SOAT1 accelerates HCC growth in response to P53 loss. (A) Liver images from DEN-treated fl/fl, P53^Δhep, SOAT1^Δhep, and SOAT1^ΔhepP53^Δhep mice fed with NCD or HCHFD. (B,C) Liver tumor nodules (B) and tumor size (C) from (A). (D) SOAT1 activity from HCCs shown in (A). (E) Heatmap of CEs containing different lengths of fatty acids in HCC tissues from (A). (F,G) Liver tumor nodules (F) and tumor sizes (G) from WT mice treated with the indicated AAV8 virus. (H-J) SOAT1 activity (H), total cholesterol (I), and CE (J) levels from WT mice with the indicated treatment. Data are presented as mean ± SEM in (B), (C), (D), (F), (G), (H), (I), and (J). Statistical significance was calculated by using an unpaired t test. *p < 0.05; **p < 0.01; ***p < 0.001; ****p < 0.0001. DKO, double knockout.

FIGURE 6

USP19 loss attenuates HCC growth in response to P53 loss. (A) Liver images from DEN-treated fl/fl, P53^Δhep, USP19^−/−, and P53^Δhep USP19^−/− mice fed with NCD or HCHFD. (B) Liver tumor nodules from the indicated mice fed with NCD (B, top) and HCHFD (B, bottom) from (A). (C) Liver tumor size from the indicated mice fed with NCD (C, top) and HCHFD (C, bottom) from (A). (D) SOAT1 activity in HCCs from (A). (E) Heatmap of CEs containing different lengths of fatty acids in HCC tissues from WT and Usp19^−/− mice. (F-J) Liver tumor nodules (F), tumor size (G), SOAT1 activity (H), CE (I), and hepatic total cholesterol (J) levels from WT and Usp19^−/− mice treated with the indicated AAV8 virus. Data are presented as mean ± SEM in (B), (C), (D), (F), (G), (H), (I), and (J).
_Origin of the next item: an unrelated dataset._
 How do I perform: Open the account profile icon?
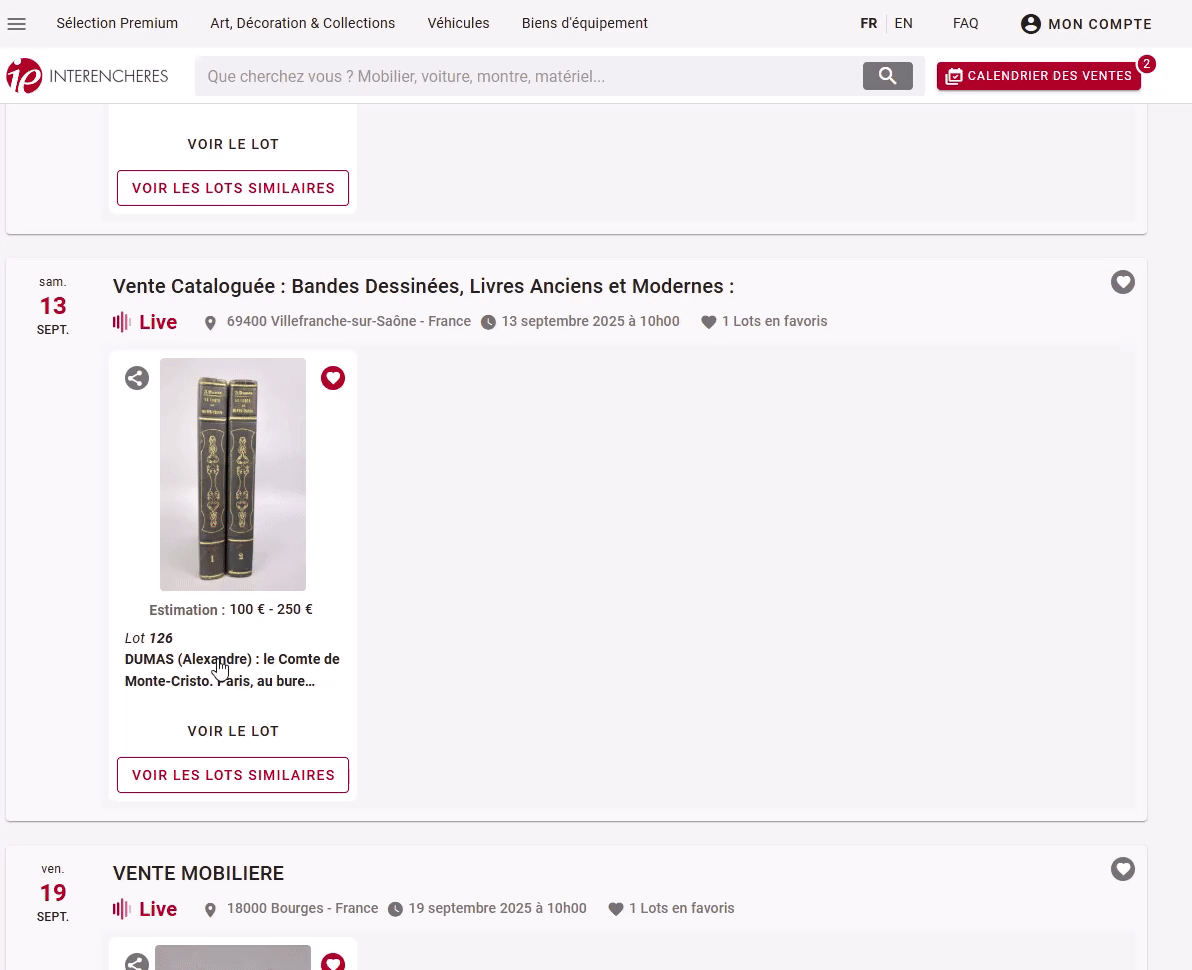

Statistical significance was calculated by using an unpaired t test. **p < 0.01; ***p < 0.001; ****p < 0.0001. DKO, double knockout.

FIGURE 7

P53-USP19-SOAT1 signaling axis is dysregulated in human HCCs. (A,B) P53 (A), USP19 (B, left), and SOAT1 (B, right) protein levels in HCC samples were compared with normal livers. (C-E) Hepatic total CHOL (C), hepatic free CHOL (D), and hepatic CE (E) in human HCC tissues compared with normal tissues. (F) Correlation of SOAT1 and USP19 protein levels in human liver tissues. (G-I) Correlations between P53 (G), USP19 (H), and SOAT1 (I) protein levels and hepatic CE levels in human liver tissues. In (F-I), each circle is an individual sample. R, Spearman correlation coefficient. p values are indicated. Significance was performed using the Wilcoxon signed-rank test. Horizontal lines in the box plots represent the median, boxes represent the interquartile range, and whiskers represent the minimal and maximal values. (J) Schematic diagram. P53 deficiency and P53 mutation transcriptionally activate USP19 and SOAT1 expression. USP19 deubiquitinates and stabilizes SOAT1 to promote cholesterol esterification. Avasimibe largely represses HCG. CHOL, cholesterol.